Pronto supe las razones. A la diócesis le era necesaria la presencia, junto al nuevo obispo, de un vicario que llegase sin más cartel que la disponibilidad para servir a la realidad eclesial accitana, dispuesto a amarla y a trabajar por ella y donde tuvo la alegría de ser obispo con la propuesta de la inmensa mayoría del clero y de movimientos y de grupos eclesiales, cuando el obispo D.Gabino es nombrado arzobispo de Oviedo.

Ordenación episcopal

A D. Antonio Dorado Soto, el presbítero toledano, ordenado en Comillas en el año 1956, le eran impuestas las manos de nuevo, en la celebración presidida por el Nuncio Dadaglio.Obispo el día 10 de Mayo de 1970. Tenía 38 años.

Como signo sacramental, excepcional, de su ordenación, fue la lluvia fuerte, intensa, casi imprevista. En la plaza se había preparado la ordenación. En el momento del Evangelio llueve tan fuerte que hay que correr a la catedral. El nuncio, los obispos, los curas, los seglares. Pero hay una foto especial. Los obispos tienen que esconder la mitra debajo del brazo porque saben que es cartón y no puede mojarse.

En la Catedral, sin nada preparado, sigue la ceremonia. Cuando D.Antonio abrazó a D.Emilio Benavent, le preguntó : “¿Cree que estaré ordenado de obispo?”. Faltó la esquisitez del rito, pero sobreabundó el signo de las maravillas de Dios en su persona. Bendita lluvia, aunque provocase la desorganización.

Pero no olvidemos que todo lo vivido, gozado, sufrido como obispo está insertado en la experiencia amplia de los 50 años de vida sacerdotal que festejamos y, sobre todo, damos gracias a Dios.

El cardenal de Toledo lo nombró profesor del Seminario y de la Escuela de Asistentes Sociales, consiliario de Apostolado Rural y Capellán de los Hermanos Maristas.

En 1964 es nombrado consiliario nacional de Apostolado Rural, la que fue su primera aparición en cargos que rebasan lo diocesano y que le señala para siempre.

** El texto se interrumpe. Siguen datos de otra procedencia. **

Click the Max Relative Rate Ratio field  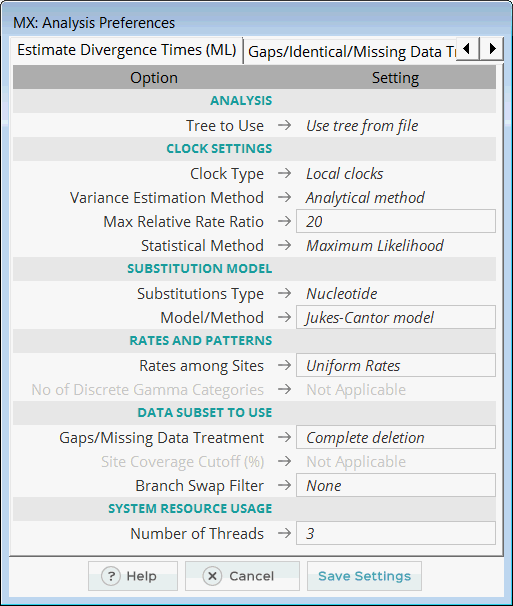pyautogui.click(x=396, y=221)
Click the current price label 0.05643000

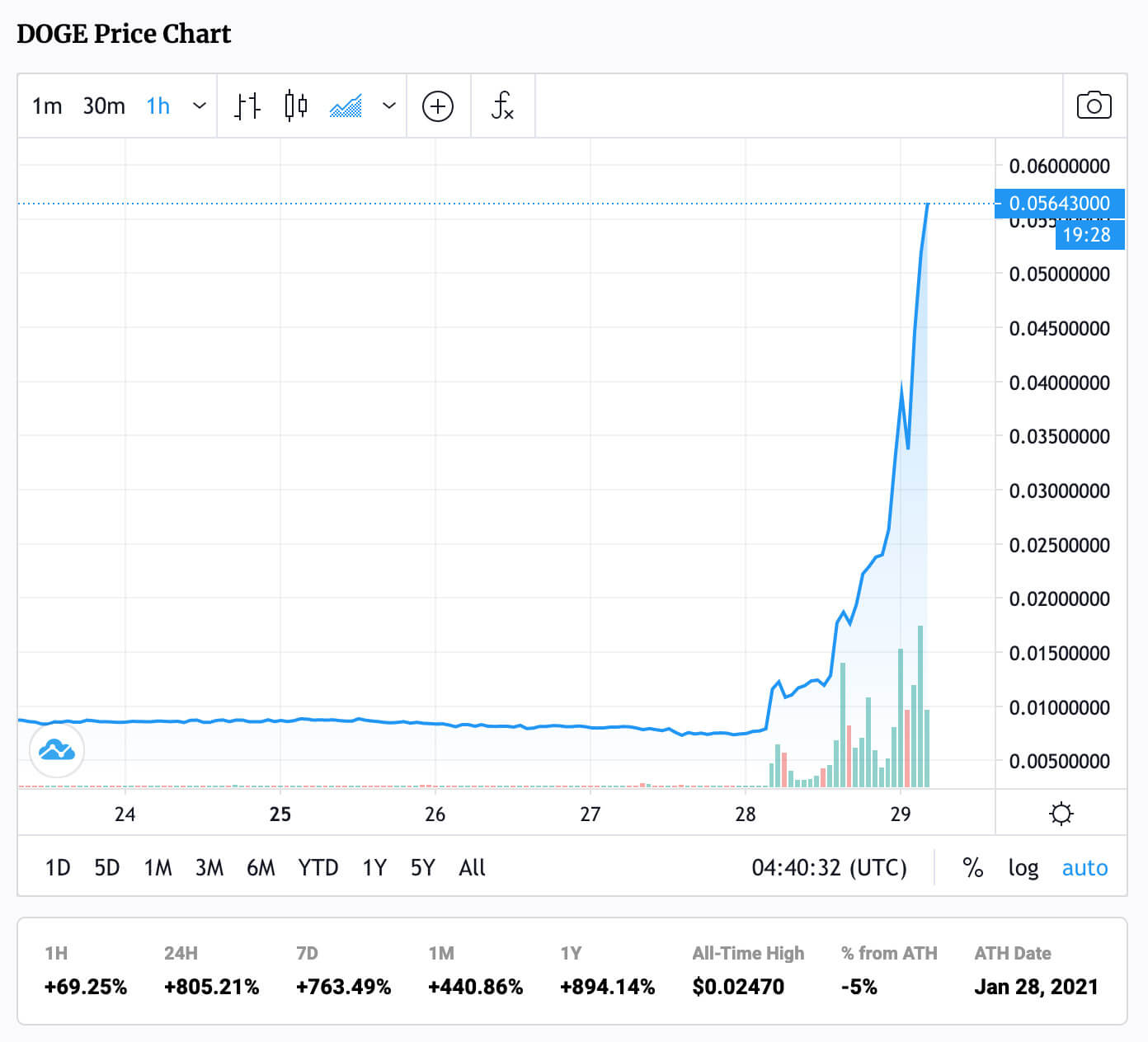click(1059, 204)
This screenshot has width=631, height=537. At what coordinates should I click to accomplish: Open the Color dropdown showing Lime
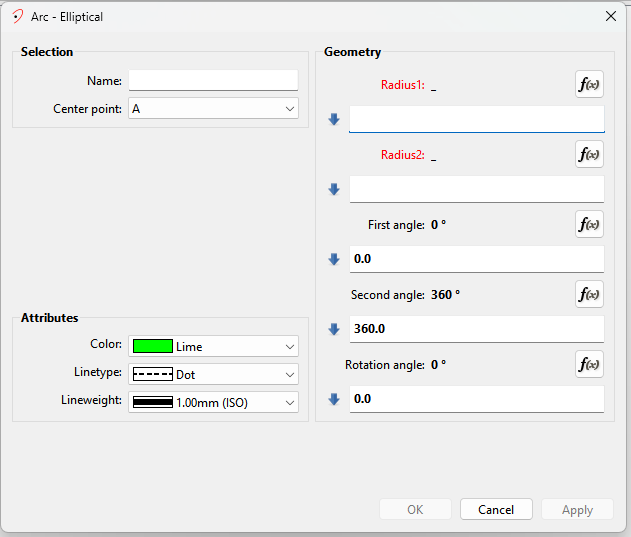[289, 346]
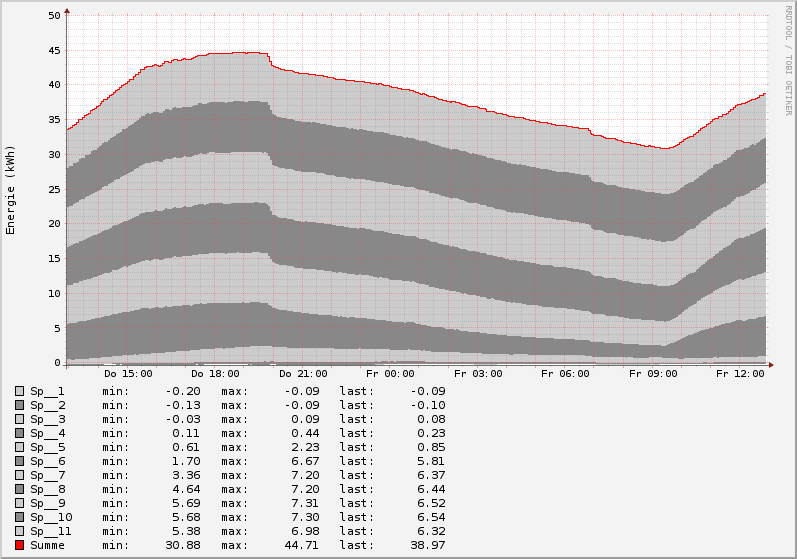Click the red Summe legend swatch
The height and width of the screenshot is (559, 797).
pos(19,545)
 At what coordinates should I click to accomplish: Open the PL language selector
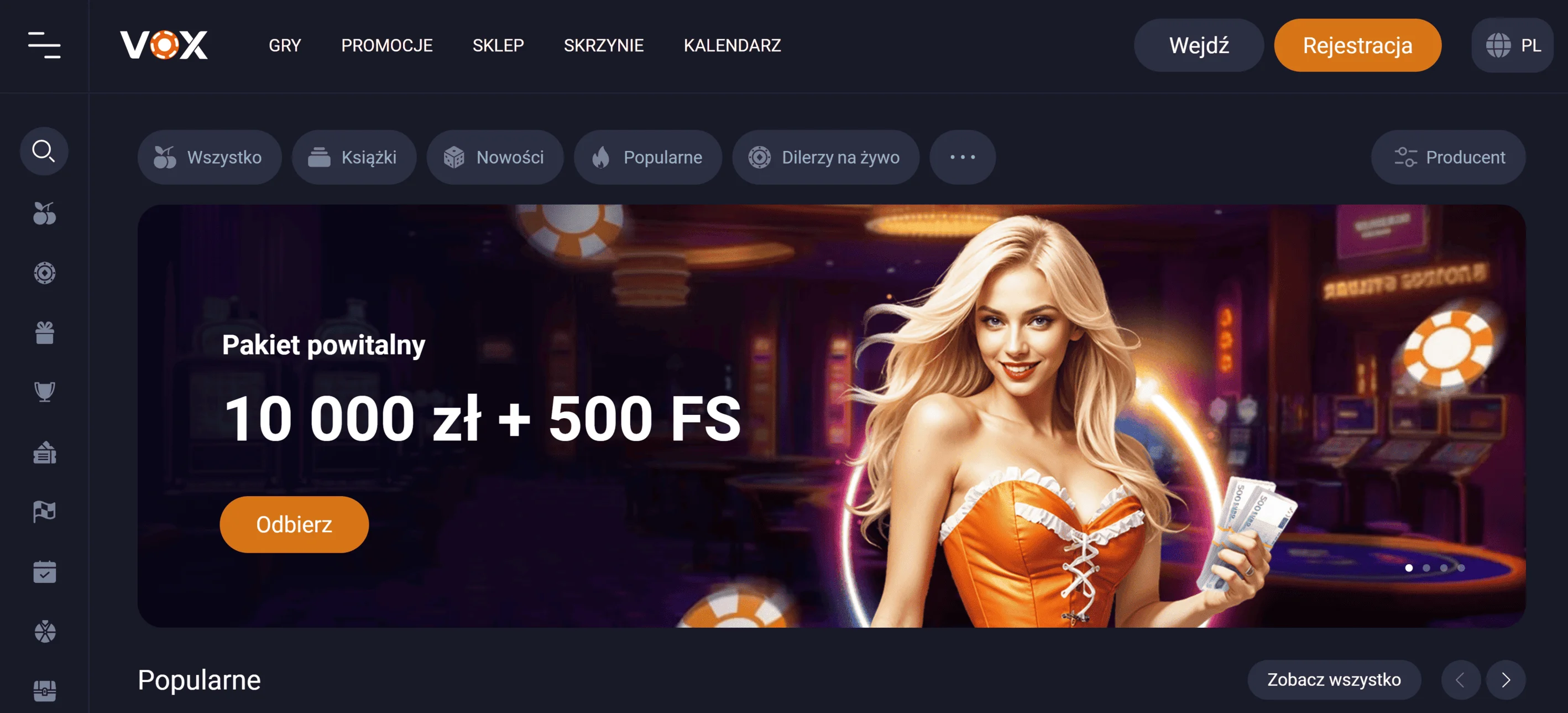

Su bagaje espiritual tenía una fuente, el ejemplo de sus padres. Ha sido un hijo que les ha amado mucho. Muy especialmente a su madre, con quien expresaba toda su gran dimensión afectiva, casi siempre encubierta porque al señor Obispo no le gustaba que se le descubra su riqueza, esa dimensión interior. En el fondo, es la gran cuestión de las respectivas dosis de timidez.

Sus hermanas

Amó a sus hermanas, a Mariana la respetó como hermana mayor y gozó con su matrimonio y con sus hijos; y a Angelines , la más pequeña, que le da por vivir caminos evangélicos que surgen en España con aires de renovación.

Después de Guadix, a Cádiz, su gran amor. Siempre he creído que su venida a Málaga fue un acto de obediencia. Gracias por la lección.

Después, creo que se ha alegrado, y que se ha encontrado a gusto con este clero, con estos religiosos y con estos laicos que pocas veces sabemos decir no al obispo.